What, exactly, is this ideology of marriage? Millman tells us that marriage was traditionally understood as a contract “imposing obligations on both parties” — especially obligations pertaining to “property and rights.” Beginning in the Renaissance the definition of marriage shifts, so that it is no longer thought of in those terms, but rather as an expression of romantic love. Yet romantic love is notoriously fleeting, with the result that marriage ideology arises as an attempt to restore stability and certainty to the marital bond. As Millman explains:
In the marriage ideology, marrying isn’t primarily about love, or any other aspect of the relationship between two people; it’s about the creation of a third thing, different from either spouse, greater than either spouse, into which they pour themselves and are dissolved. This union finds its material expression in children, the product of a fertile marriage that cannot be torn asunder even in divorce, and who thereby give sign to the world that you and you are now parts of a larger whole, and if you break that whole it will not restore you to yourself, but merely leave the world broken.

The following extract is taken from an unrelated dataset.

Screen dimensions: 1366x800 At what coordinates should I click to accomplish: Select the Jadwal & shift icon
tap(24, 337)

The remedy, it turns out, is worse than the cure — or, at least, that is Millman’s view:
But the self cannot be escaped so easily. The marriage ideology is not really that different from other romantic ideologies that have sought to assuage a sense of loss of self by subsuming the self in a larger, purportedly organic whole, and substituting this whole for the actual self. Nationalism does this with the nation, various religious ideologies do this with a religious group, etc. Not marriage itself, but the marriage ideology, is pernicious for the same reasons these other ideologies are.

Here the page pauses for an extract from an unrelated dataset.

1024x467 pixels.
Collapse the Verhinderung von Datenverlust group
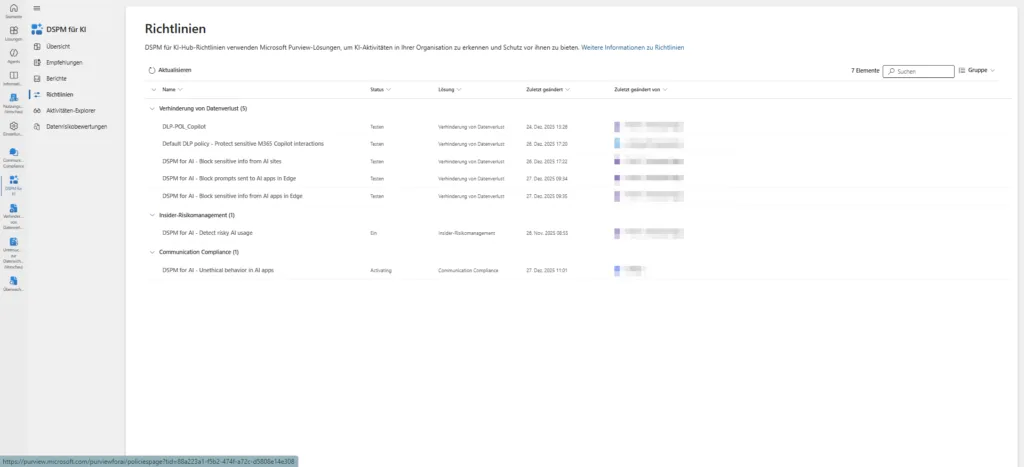(x=152, y=108)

Millman’s use of the term “actual self” is, I think, highly significant. For Millman, the actual self is what remains after the marriage and other “romantic” ideologies have been stripped away. It does not need to be described or defined because it is always already there — defining the good for itself, independently of culture and tradition; discovering objective truths about science, metaphysics, and morality through the exercise of its reason; and pursuing its interest in the marketplace by forming and dissolving contracts with other autonomous selves. That such a self might be no less of an ideological construct than the “purportedly organic whole” to which it is opposed never seems to occur to Millman.

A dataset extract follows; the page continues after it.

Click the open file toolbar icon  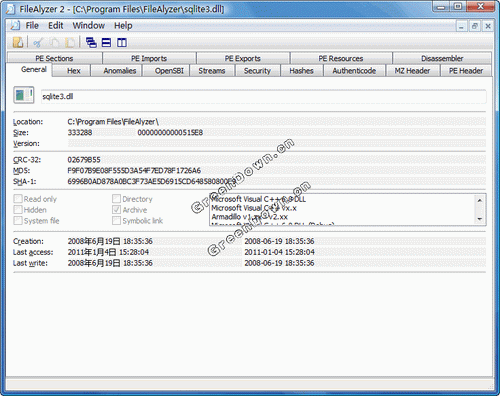[18, 42]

Yet what is Millman’s “actual” self, if not an ideological child of the Enlightenment?
A key tenet of Enlightenment ideology is choice — not choice as such (which is nonexistent), but choice as understood in a particular way: we must be, to use Millman’s phrase, “sovereign arbiters of our fate.” Hence, it will simply not do to place prohibitions or limitations on divorce (to take the example obliquely alluded to by Millman.) Never mind that fact that marriage vow has always been understood to be binding and lifelong in nature; according to this line of thought “if you choose wrongly,” you should be able to “undo it, choose again without moral opprobrium.” It is as if Millman were to argue that the very nature of gambling impinges on individual liberty insofar as I cannot withdraw money once it has become clear that I’ve lost a bet.
What all this amounts to is — I am sorry to say — a bland restatement of individualism that has little discernable relation to same-sex marriage. (Millman does broach that topic later in the post, countering his previous bad arguments with new bad arguments.) One can, as I do, disagree with most of what Millman is saying here, but still favor same-sex marriage.